One of my friends in college had a very personal relationship with Jesus, one that, on occasion, led him to wake up at 4:30 in the morning and spend 90 minutes of quality time with Jesus before class. When I first met “D,” I was sort of jealous of his spiritual discipline. At the time, I was experimenting with Calvinism and easily shamed by the intensities of other people’s relationships with Jesus. But overtime I stopped being jealous of D’s close relationship with Jesus. Because I began to notice that the more time D hung out with Jesus the bigger jackass he became. We could always tell when D and Jesus were engaging in “bro” time, because that quality time always seemed to make D angry, prideful, and intoxicated with his own spiritual certainty. As a recovering Baptist who, at the time, was a young and flourishing Presbyterian, I didn’t want to end up being one of Jesus’s jackasses.
Why do close relationships with Jesus turn some people into jackasses? That idea seems counter to everything that Jesus taught about God’s Kingdom. Still, sometimes Jesus comes into a person’s heart and makes them shape shifters.

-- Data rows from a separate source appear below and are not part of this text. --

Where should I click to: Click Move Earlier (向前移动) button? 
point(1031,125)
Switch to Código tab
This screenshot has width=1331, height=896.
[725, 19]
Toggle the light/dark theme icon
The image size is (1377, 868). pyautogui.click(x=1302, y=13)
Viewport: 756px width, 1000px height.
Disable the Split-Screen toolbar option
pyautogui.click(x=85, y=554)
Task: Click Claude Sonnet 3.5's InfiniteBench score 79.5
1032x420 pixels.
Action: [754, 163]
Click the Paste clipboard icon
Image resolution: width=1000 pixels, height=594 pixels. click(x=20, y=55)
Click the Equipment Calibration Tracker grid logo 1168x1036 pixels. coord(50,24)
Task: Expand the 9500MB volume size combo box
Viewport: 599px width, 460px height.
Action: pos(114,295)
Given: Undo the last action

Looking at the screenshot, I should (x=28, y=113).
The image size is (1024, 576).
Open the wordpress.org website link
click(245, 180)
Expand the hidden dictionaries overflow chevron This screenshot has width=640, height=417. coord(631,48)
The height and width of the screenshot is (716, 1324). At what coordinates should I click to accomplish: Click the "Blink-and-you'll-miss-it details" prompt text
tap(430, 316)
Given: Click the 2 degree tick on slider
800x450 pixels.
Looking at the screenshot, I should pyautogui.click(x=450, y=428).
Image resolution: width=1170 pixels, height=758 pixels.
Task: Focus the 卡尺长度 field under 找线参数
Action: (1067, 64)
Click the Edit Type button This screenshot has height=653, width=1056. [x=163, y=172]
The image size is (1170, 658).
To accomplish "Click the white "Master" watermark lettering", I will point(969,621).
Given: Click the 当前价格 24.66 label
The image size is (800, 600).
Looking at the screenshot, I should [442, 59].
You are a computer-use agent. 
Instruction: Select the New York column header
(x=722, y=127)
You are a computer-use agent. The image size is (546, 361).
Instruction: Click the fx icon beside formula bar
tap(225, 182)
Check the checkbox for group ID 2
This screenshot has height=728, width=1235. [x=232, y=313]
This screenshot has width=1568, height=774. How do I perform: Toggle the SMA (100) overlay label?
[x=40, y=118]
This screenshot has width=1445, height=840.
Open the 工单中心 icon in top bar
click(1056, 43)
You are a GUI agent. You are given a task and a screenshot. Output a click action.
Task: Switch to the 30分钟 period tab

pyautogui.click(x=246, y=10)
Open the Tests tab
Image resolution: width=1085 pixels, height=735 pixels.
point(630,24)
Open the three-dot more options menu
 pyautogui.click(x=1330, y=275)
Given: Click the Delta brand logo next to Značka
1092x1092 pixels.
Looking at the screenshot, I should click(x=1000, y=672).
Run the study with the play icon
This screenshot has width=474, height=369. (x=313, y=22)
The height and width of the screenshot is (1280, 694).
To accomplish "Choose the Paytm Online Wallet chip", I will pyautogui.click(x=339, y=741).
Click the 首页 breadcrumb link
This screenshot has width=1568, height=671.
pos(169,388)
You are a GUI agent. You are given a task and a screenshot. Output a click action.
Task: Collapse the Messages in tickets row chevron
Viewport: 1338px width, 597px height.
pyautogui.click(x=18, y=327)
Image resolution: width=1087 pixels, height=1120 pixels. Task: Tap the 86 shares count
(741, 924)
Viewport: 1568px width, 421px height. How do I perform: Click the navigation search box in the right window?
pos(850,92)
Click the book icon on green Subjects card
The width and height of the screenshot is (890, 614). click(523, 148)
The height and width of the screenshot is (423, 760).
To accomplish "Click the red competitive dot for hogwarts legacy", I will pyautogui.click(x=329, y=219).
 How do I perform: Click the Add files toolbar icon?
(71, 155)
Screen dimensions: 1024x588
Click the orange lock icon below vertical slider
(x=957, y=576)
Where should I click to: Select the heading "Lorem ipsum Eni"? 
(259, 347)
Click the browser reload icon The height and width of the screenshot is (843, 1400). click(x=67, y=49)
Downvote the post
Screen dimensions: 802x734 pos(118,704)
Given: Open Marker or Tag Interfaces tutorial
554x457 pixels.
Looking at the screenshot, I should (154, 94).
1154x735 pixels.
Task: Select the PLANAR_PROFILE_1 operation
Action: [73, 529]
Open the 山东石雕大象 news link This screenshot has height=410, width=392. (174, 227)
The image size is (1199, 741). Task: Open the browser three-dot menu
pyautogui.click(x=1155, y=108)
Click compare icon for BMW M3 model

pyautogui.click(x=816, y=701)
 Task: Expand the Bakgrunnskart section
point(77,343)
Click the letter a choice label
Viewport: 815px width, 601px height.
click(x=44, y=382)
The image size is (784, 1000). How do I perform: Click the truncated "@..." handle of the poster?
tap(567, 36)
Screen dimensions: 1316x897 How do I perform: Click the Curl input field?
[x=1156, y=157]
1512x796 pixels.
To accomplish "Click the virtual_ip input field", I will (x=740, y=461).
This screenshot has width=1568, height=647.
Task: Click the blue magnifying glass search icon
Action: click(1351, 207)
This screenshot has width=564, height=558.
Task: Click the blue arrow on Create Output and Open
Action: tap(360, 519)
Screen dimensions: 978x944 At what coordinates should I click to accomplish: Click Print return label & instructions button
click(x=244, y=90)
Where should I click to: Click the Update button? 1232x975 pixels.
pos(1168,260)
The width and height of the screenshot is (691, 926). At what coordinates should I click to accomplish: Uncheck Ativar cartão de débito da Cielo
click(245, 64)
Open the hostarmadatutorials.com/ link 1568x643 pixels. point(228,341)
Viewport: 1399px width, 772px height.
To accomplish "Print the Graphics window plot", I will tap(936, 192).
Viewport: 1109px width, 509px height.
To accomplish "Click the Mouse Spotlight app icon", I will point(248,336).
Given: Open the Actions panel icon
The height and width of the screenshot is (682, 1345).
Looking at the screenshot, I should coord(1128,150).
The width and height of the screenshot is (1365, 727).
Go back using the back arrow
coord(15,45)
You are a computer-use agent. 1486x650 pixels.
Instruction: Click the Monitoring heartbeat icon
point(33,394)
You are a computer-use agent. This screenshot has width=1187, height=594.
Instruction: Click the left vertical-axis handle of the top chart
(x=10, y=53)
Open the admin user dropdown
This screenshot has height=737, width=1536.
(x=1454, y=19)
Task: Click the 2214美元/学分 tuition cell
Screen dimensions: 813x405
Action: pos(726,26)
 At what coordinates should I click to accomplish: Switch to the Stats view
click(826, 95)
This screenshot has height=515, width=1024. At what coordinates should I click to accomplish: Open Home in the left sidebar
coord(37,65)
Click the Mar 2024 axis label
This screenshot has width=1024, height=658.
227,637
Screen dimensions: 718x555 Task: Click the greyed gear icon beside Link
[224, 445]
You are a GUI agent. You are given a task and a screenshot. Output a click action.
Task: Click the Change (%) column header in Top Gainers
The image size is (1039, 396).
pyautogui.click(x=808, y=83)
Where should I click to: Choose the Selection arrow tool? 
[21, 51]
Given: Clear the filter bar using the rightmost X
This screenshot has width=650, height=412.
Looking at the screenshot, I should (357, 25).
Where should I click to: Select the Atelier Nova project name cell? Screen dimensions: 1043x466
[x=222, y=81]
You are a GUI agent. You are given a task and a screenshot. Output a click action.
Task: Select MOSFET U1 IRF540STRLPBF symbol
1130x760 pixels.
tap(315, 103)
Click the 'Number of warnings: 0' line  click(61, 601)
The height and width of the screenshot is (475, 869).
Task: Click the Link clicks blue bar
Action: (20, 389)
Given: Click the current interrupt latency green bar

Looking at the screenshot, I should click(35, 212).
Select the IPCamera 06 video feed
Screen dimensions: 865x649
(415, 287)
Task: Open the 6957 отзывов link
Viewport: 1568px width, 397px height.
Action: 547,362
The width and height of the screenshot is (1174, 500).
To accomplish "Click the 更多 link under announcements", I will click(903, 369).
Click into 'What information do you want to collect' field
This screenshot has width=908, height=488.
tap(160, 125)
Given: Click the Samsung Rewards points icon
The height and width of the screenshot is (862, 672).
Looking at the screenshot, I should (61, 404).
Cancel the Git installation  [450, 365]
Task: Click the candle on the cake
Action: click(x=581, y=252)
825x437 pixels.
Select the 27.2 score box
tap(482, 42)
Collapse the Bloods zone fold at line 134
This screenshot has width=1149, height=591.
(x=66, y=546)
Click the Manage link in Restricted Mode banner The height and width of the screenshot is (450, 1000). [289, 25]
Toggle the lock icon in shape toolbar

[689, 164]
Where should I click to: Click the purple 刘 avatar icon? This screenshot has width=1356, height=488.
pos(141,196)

I’ve known lots of people who Jesus has helped. I’ve seen Jesus help alcoholics to begin recovery. I’ve seen Jesus help fix marriages. I’ve seen Jesus make rich selfish people into rich giving people.
None of those things surprise me at all, because I believe that Jesus saves, that Jesus heals, and that Jesus changes people’s lives.
But let’s face it: how a relationship with Jesus affects people seems to vary a good bit. Because as much as Jesus brings some people hope, healing, and resurrection, that same Jesus also makes some people turn into intolerant name-calling Christians who seem downright entitled to utilize the Bible as a device to be mean and hateful. If engaging scripture and prayer and going to church makes us act like nasty, self-righteous jackasses, we’ve completely missed the point.
Engaging God’s story in scripture should not make us certain, but it should help us to be merciful.
Trusting in Jesus should not make us intolerant, but it should help us to be peaceful.
Spending time in prayer should not make us angry people who are bent on shouting our opinions from the rooftops, but it should help us to be gracious and thankful.
A lot of us Christians, rather than being followers of Jesus, we’re defenders of religious certainty. And having certainty about what is and isn’t true, good, and holy is actually not faith, it’s just certainty. And certainty regarding matters of faith isn’t Christian.
So we end up acting like jackasses, kicking and galloping and trolling around like we own the place. All the while bellowing scripture and unfounded statistics…
We can’t love people when we’re intoxicated with certainty. We can’t serve people with a pure heart if we’re burdened by certainty. We can’t be anything remotely close to “Christ-like” when we’re certain beyond a shadow of a doubt that we know what’s up regarding God. Why?
Because we’re too busy defending our rightness to be kind, thoughtful, and good.
So instead, we kick, stomp, and wake up the neighbors shouting. And then we blame Jesus for the messes we make.